Hydromagnetic flow past a rotating porous plate in a conducting fluid rotating about a noncoincident parallel axis

Summary The hydromagnetic flow of an incompressible viscous electrically conducting fluid past a porous plate is investigated when the plate rotates with a uniform angular velocity about an axis normal to the plate and the fluid at infinity rotates with the same angular velocity about a non-coincident parallel axis.

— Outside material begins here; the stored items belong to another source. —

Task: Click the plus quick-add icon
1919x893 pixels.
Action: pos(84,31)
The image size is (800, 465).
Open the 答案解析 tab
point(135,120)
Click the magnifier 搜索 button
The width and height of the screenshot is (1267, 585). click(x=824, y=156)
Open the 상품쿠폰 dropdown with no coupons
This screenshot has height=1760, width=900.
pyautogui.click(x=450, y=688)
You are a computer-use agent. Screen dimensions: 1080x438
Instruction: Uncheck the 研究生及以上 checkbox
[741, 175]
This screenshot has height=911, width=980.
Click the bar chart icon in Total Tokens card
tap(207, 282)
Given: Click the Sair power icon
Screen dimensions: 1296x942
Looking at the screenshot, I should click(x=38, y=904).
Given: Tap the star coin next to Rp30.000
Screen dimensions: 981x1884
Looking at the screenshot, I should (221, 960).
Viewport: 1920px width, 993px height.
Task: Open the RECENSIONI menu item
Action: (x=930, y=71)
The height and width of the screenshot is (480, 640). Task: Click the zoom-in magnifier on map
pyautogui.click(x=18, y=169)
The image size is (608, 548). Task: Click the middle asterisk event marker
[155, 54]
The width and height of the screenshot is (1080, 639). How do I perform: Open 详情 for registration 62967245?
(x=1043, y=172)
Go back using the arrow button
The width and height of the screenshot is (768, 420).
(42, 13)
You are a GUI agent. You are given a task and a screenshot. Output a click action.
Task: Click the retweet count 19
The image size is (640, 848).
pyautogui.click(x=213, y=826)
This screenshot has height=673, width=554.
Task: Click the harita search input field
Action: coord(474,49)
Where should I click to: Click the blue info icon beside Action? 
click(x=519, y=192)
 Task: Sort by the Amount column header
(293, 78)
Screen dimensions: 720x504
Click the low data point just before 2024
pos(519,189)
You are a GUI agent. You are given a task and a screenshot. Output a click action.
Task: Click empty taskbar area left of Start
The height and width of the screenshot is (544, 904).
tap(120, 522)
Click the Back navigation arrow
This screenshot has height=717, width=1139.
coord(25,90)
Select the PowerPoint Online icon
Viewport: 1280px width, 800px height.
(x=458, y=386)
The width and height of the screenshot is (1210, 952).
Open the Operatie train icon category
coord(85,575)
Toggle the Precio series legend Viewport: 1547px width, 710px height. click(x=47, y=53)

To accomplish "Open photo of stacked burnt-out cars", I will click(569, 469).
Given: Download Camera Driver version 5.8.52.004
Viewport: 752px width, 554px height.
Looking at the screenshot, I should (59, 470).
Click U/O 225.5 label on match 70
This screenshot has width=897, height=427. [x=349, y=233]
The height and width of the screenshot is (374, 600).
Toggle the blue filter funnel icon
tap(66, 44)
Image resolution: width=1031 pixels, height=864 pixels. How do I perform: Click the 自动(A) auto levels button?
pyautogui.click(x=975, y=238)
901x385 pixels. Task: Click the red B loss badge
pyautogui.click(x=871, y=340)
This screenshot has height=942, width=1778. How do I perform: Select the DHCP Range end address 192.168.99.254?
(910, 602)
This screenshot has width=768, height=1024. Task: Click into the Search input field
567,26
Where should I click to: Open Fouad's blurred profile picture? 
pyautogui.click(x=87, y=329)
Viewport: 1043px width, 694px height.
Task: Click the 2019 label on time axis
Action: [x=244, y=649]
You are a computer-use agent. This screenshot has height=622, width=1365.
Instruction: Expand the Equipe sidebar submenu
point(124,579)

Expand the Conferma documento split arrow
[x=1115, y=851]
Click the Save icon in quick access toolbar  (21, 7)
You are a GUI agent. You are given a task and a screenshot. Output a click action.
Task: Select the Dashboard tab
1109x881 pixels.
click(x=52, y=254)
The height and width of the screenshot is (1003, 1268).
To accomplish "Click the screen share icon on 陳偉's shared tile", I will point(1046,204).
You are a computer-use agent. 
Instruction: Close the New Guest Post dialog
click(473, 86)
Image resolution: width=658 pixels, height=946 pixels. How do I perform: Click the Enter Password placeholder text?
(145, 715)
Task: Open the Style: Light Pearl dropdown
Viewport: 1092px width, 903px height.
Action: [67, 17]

It is shown that in the presence of a uniform magnetic field parallel to the axis of rotation the boundary layer thickness decreases with an increase in either the suction at the plate or the magnetic parameter M. In the presence of suction at the plate, the velocity component u in the direction normal to the plane containing the axis of rotation of the plate and that of the fluid increases with an increase in M, while the velocity component v in the transverse direction parallel to the plane of the plate decreases with an increase in M. For a fixed value of M, at a given location u increases with an increase in the suction parameter S while v decreases with increasing S. For a fixed value of M, at a given location both u and v decrease with an increase in the blowing parameter S₁. Further, for a fixed value of S₁, at a given position u increases with an increase in M but v decreases with increasing M. It is shown that no torque is exerted by the fluid on the plate, and non-coaxial rotations of the plate and the fluid at infinity have no influence on the torque.The solution of the heat transfer equation reveals that for given values of the suction parameter S, Prandtl number P and Eckert number E, the temperature at a given point in the flow increases with increasing M. On the other hand, for fixed values of M, P and E, the temperature at a given point decreases with increasing S. No steady distribution of temperature exists when there is blowing at the plate.